In deze zaak heeft de Rechtbank Den Haag op 1 augustus 2023 uitspraak gedaan in een bestuursrechtelijke procedure betreffende de bewaring van een vreemdeling, eiser, die van Marokkaanse nationaliteit is. De Staatssecretaris van Justitie en Veiligheid heeft op 17 juli 2023 de maatregel van bewaring opgelegd op grond van artikel 59b, eerste lid, aanhef en onder b, van de Vreemdelingenwet 2000. Eiser heeft tegen dit besluit beroep ingesteld, dat tevens als verzoek om schadevergoeding moet worden aangemerkt. Tijdens de zitting op 28 juli 2023 is eiser verschenen, bijgestaan door zijn gemachtigde, en heeft de rechtbank het onderzoek gesloten.

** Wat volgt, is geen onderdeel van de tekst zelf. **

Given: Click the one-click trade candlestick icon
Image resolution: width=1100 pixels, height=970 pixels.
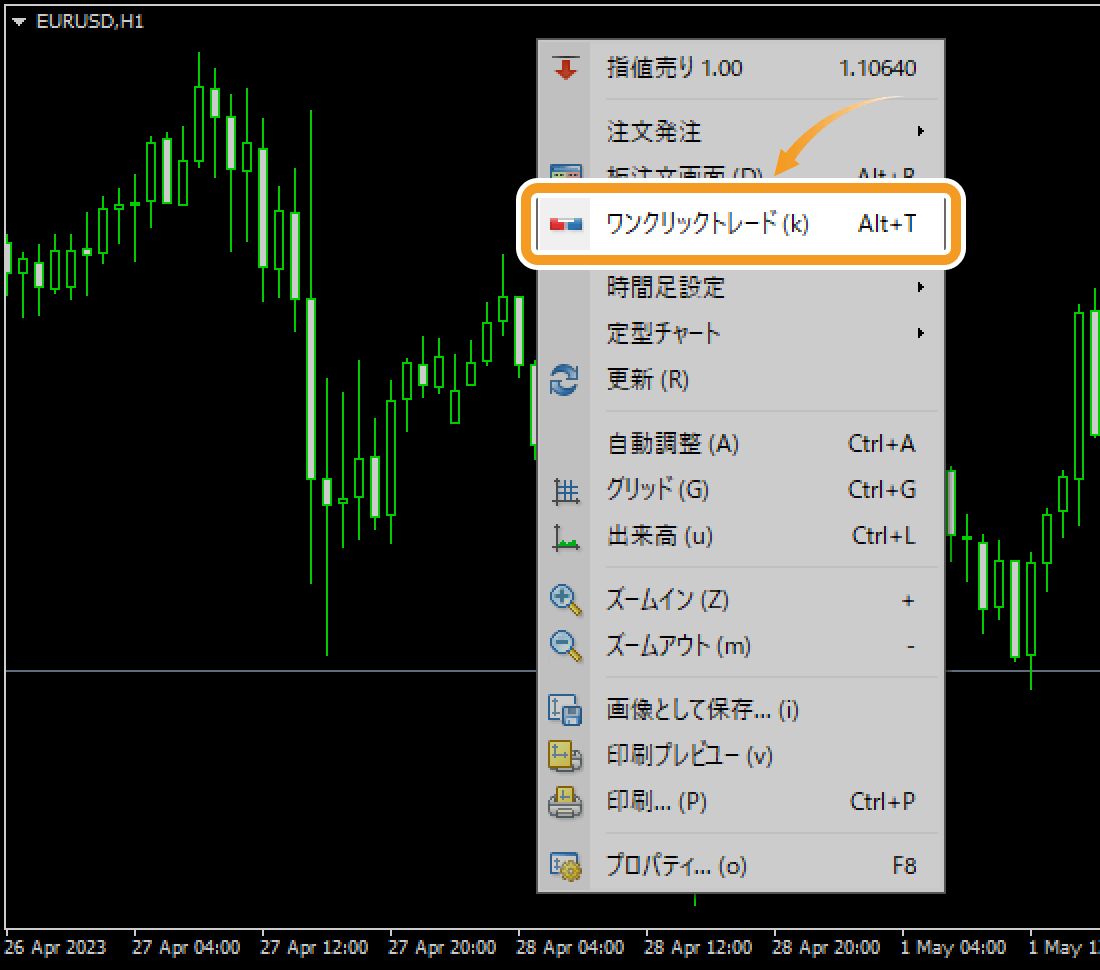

De rechtbank heeft overwogen dat de staatssecretaris de maatregel van bewaring terecht heeft opgelegd, omdat er een risico op onttrekking aan het toezicht bestaat. Dit risico is onderbouwd met verschillende gronden, waaronder het feit dat eiser Nederland niet op de voorgeschreven wijze is binnengekomen en zich enige tijd aan het toezicht heeft onttrokken. De rechtbank heeft vastgesteld dat de staatssecretaris voldoende gronden heeft om de maatregel te rechtvaardigen en dat er geen reden was om een lichter middel toe te passen. Eiser heeft geen bijzondere omstandigheden aangevoerd die de maatregel onevenredig bezwarend zouden maken.
De rechtbank heeft het beroep ongegrond verklaard en het verzoek om schadevergoeding afgewezen. Tevens is er geen aanleiding voor een proceskostenveroordeling. De uitspraak is openbaar gemaakt en er kan binnen één week hoger beroep worden ingesteld bij de Afdeling bestuursrechtspraak van de Raad van State.